Asal? SMAN 3 Bandung. Sama seperti teman-teman baru gw lainnya, Hari juga salah satu orang yang bangga dengan identitas daerah asalnya. Kalau ngobrol sama Hari teh enakeun. Hari gak jarang pake bahasa Sunda yang memancing gw belajar memperlancar lagi bahasa Sunda gw yang masih abal-abal. Apalagi Sundanya teh lemes bin santun pisan (kunaon jadi Sunda kieu nya?). Dan mungkin hal itu menjadi salah satu alasan mengapa beberapa anak Psiko 2011 sempat memanggilnya dengan sebutan ‘Akang Hari’, termasuk gw. Soalnya pembawaannya emang Bandung banget, alias, Sunda pisan, hehehe.

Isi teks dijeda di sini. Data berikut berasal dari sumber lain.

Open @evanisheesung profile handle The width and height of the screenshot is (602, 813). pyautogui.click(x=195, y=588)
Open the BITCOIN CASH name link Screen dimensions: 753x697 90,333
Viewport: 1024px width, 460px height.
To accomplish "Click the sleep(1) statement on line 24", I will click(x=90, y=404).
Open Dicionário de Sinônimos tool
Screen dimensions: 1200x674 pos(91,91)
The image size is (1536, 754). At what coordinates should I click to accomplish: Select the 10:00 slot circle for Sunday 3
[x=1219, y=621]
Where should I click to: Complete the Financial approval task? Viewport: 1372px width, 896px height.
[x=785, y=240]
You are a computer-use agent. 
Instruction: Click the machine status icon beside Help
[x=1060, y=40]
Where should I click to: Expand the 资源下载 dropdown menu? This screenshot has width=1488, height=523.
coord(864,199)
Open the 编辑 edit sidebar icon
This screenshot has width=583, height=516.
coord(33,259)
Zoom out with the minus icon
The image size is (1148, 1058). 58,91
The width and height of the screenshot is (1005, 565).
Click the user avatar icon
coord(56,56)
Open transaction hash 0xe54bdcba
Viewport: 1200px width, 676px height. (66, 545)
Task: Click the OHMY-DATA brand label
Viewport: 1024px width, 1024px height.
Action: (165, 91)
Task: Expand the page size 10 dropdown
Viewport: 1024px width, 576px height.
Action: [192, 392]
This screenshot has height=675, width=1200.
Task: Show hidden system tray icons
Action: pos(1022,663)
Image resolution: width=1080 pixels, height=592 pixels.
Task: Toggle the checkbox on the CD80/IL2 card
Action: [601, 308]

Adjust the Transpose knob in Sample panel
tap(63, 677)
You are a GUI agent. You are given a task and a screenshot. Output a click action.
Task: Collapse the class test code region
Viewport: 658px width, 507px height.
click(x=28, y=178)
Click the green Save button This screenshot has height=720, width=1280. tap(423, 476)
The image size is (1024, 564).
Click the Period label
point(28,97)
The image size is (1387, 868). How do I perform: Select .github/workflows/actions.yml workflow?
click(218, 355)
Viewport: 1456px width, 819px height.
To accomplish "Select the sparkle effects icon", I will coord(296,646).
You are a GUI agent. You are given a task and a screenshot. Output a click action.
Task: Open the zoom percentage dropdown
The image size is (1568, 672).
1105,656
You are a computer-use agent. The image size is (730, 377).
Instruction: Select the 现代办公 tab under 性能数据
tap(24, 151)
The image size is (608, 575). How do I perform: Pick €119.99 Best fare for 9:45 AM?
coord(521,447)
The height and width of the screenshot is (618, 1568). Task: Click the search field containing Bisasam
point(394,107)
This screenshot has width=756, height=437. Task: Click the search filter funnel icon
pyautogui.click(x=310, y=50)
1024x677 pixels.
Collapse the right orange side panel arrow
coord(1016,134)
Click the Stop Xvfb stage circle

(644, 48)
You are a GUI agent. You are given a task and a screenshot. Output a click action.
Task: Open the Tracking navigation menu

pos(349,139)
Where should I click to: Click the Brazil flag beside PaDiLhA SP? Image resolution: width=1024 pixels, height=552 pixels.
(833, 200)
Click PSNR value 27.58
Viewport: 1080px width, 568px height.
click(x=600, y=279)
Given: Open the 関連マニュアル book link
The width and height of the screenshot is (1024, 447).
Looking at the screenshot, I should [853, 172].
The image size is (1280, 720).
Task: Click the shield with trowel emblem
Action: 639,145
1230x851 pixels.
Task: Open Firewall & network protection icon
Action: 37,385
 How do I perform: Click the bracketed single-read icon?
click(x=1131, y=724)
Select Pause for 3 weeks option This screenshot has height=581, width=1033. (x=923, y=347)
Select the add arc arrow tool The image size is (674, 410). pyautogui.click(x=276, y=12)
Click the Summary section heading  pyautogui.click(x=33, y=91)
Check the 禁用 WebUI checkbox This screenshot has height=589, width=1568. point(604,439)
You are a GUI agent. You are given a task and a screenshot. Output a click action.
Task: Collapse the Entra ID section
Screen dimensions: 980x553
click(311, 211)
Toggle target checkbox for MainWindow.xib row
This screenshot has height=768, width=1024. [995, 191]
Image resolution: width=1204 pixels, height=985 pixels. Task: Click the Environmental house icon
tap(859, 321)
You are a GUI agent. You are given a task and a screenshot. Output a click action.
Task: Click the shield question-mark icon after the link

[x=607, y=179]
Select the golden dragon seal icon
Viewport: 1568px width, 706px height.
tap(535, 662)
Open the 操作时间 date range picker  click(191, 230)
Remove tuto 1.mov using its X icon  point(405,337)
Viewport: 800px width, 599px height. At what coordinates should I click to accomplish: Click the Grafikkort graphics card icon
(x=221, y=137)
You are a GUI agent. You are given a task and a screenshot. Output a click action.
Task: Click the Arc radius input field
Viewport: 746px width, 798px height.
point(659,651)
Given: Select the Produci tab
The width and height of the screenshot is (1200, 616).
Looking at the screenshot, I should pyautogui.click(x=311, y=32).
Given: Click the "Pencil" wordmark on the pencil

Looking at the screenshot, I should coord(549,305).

Pernah suatu hari, didasari obsesi meggebu yang gak pernah kesampean, gw menyampaikan sebuah permintaan kepada Hari.
Gw : Ri, mau atuh urang main ke Bandung..
Dan tanggapan Hari? Gak jauh beda. Sama baiknya dengan tanggapan Aufa, Aii, dan T'Ijah ketika gw mengajukan pernyataan dan keinginan yang kurang lebih sama.
Hari : Hayu atuh. Mau kapan?
Selanjutnya? Selalu gw nya yang bermasalah menjawab pertanyaan selanjutnya. Mau kapan? Untuk gw yang mempunyai seorang ayah yang sayang banget sama putri bungsunya dan gak pernah absen menelpon saat magrib dengan pertanyaan, "Masih dimana? Sama siapa?", untuk gw yang punya kakak laki yang ngejagain banget adik perempuan satu-satunya dengan berbagai macam cara agar tidak melakukan kegiatan yang aneh-aneh di luar sana, untuk gw yang gak punya kepentingan akademis (baca : kuliah) di sana, untuk gw yang sedari kecil gak pernah dibiasakan untuk bepergian gak jelas kalau benar-benar gak ada tujuan, dan untuk gw yang gak punya sanak saudara  seorang pun di sana yang menyebabkan minim kunjungan ke sana (dulu ada satu, tapi sekarang udah pindah ke Makassar), ke Bandung gak pernah jadi urusan yang sederhana untuk gw. Hal itu pula lah yang membuat ITB gak pernah benar-benar mudah untuk gw tahun lalu.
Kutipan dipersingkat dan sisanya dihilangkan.